Recently, I was asked to answer one of those questionaires….happiest moment, most inspiring person etc. One question was “With whom would you most like to be trapped in an elevator?” I hardly had to think. A singer, of course.
Much as I love music, I can’t sing a note or carry a tune. What an opportunity, to get some coaching from a woman – it would have to be a woman – who could explain why the most banal words, when set to music, can cause one to transcend pain, age, despair.
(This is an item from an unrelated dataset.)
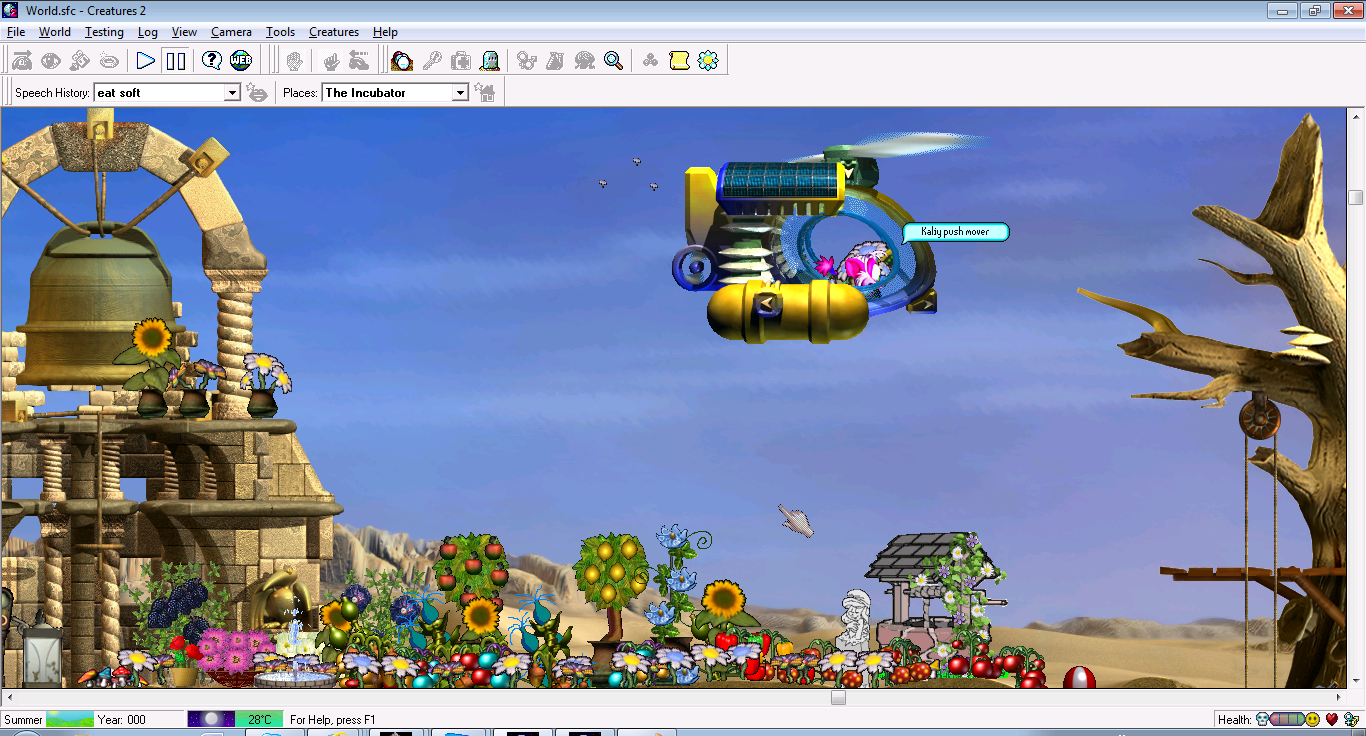Open the Creatures menu
The height and width of the screenshot is (736, 1366).
(x=333, y=32)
Films seldom convey what Thomas Hardy called “an aesthetic transport” – the effect by which some sound or sight transcends the physical world. Tom Hanks achieved it playing the young lawyer dying of AIDS in the film Philadelphia, where he tries to convey to his lawyer Denzel Washington the effect on him of the soprano Maria Callas.
For my elevator lessons, however, Callas wouldn’t be my choice. I suspect she’d rather stay silent than lower herself to coach an amateur. Also, a new voice has recently tempted me away from the great sopranos of the past, partly because she lives in Paris and I’ve been able to hear her sing in person. Her name is Barbara Hannigan. She’s Canadian, but spends most of her working life in Germany and Holland. These days, she mostly conducts, sometimes combining this with singing, as she does here, in Samuel Barber’s Knoxville Summer of 1915¸a setting of a passage from A Death in the Family by James Agee – a bonus, since he’s one of my favourite writers.
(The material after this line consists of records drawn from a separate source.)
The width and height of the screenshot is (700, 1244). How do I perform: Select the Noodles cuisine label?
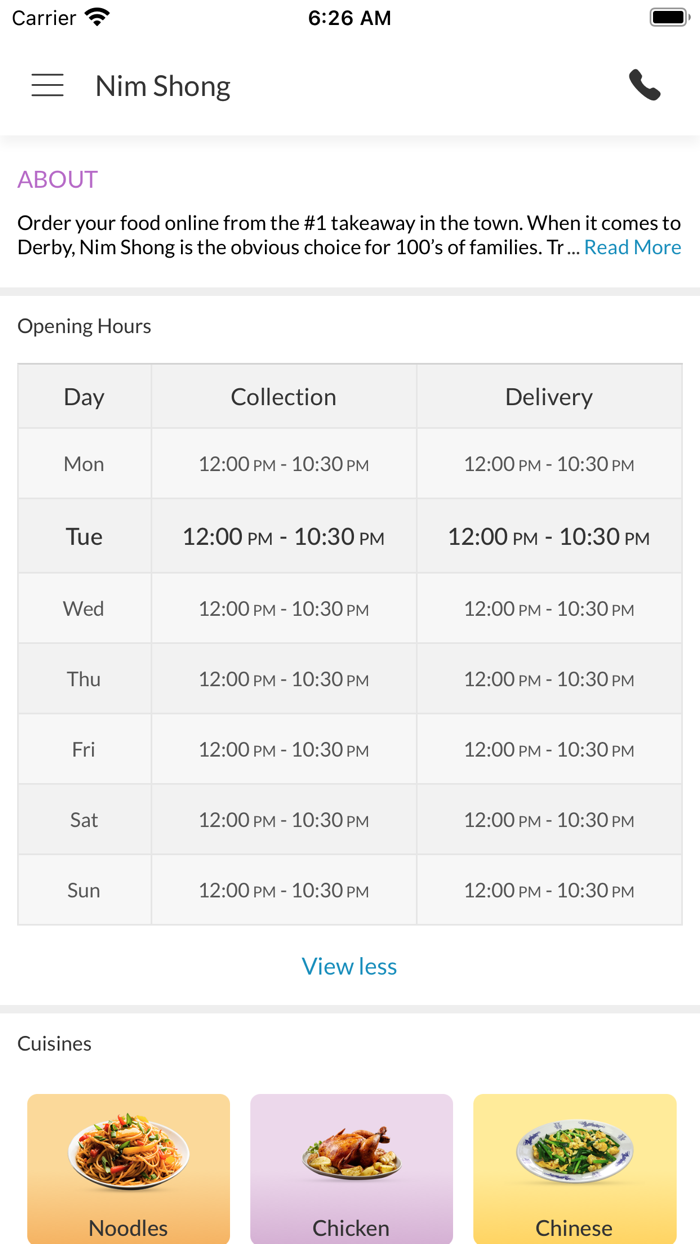[x=128, y=1227]
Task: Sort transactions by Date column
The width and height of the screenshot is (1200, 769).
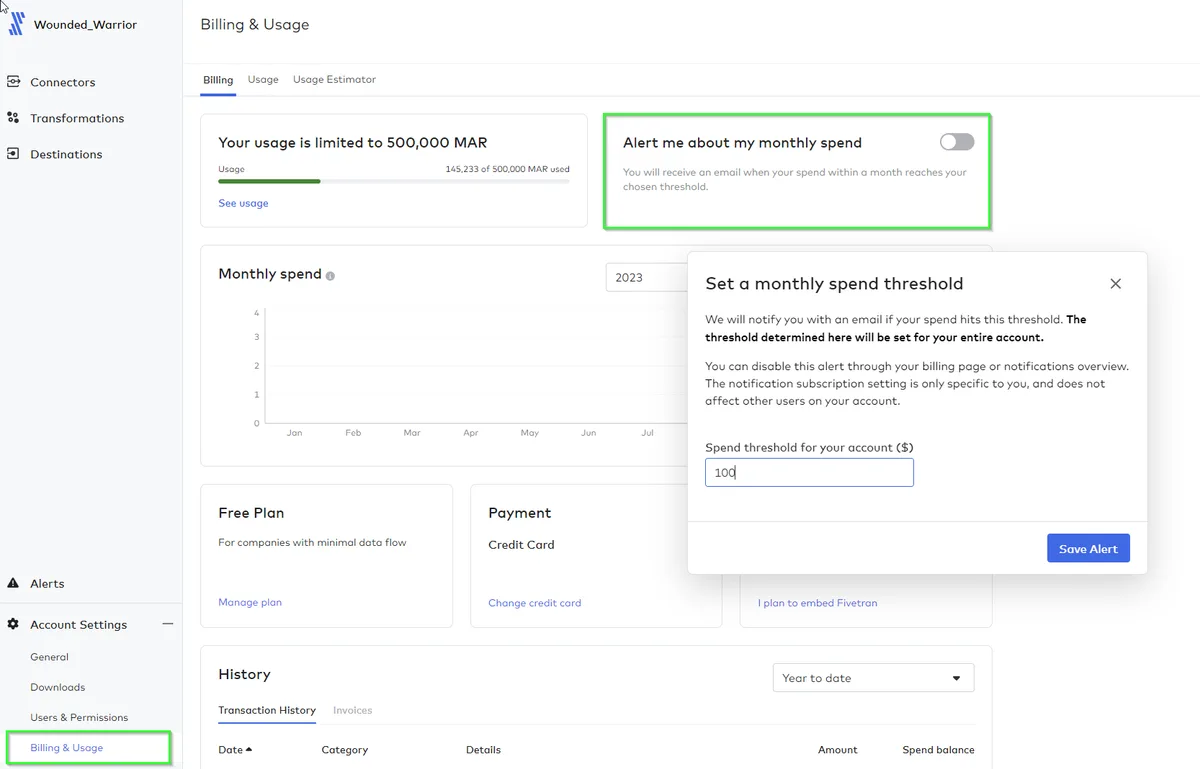Action: coord(235,750)
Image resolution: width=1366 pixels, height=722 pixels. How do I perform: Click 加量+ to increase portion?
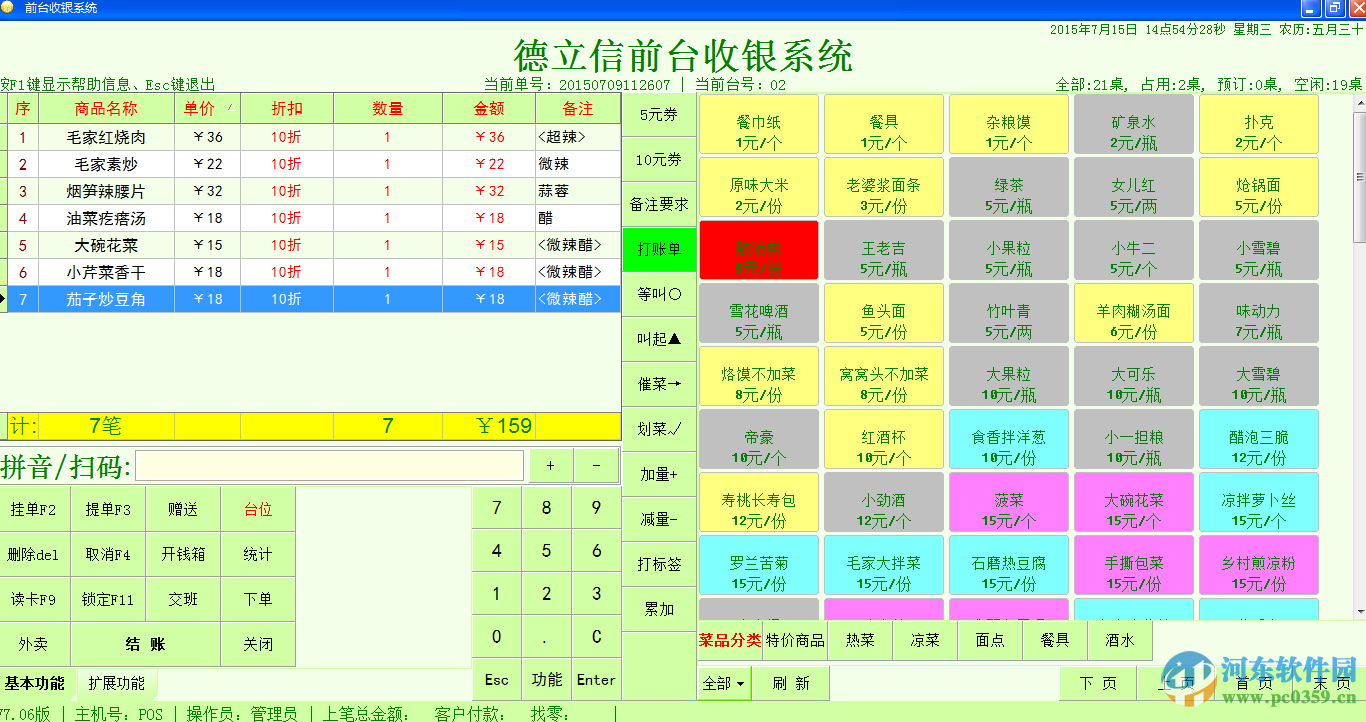point(658,474)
But who, if not her? Her partner is the actor Mathieu Amalric, who probably wouldn’t favour having her spend long periods with me, even trapped in a box on the 45th floor. In that case, I’d hope for another of the younger, more adventurous sopranos whom I’ve also seen live. Diane Damrau is German, with a Teutonic fury in her voice and her body language, particularly in one of her most famous roles, that of the Queen of the Night in Mozart’s Magic Flute. The London production from which this clip comes is one I’m sorry I missed. Her performance so impressed me that I put a few bars onto my phone as the ring tone – until a bus driver nearly ran off the road when it went off next to his ear. How would it sound in an elevator? I would really like to find out.
She's a phenomenon. Her Gershwin medley, concluding with I Got Rhythm soaring four octaves to a top E, is astonishing. Unfortunately she's phasing out singing in favour of conducting.
We saw Hannigan in London. Not only did she conduct, she got the whole orchestra to sing Gershwin's 'But Not For Me'. The audience left the theatre humming and even singing.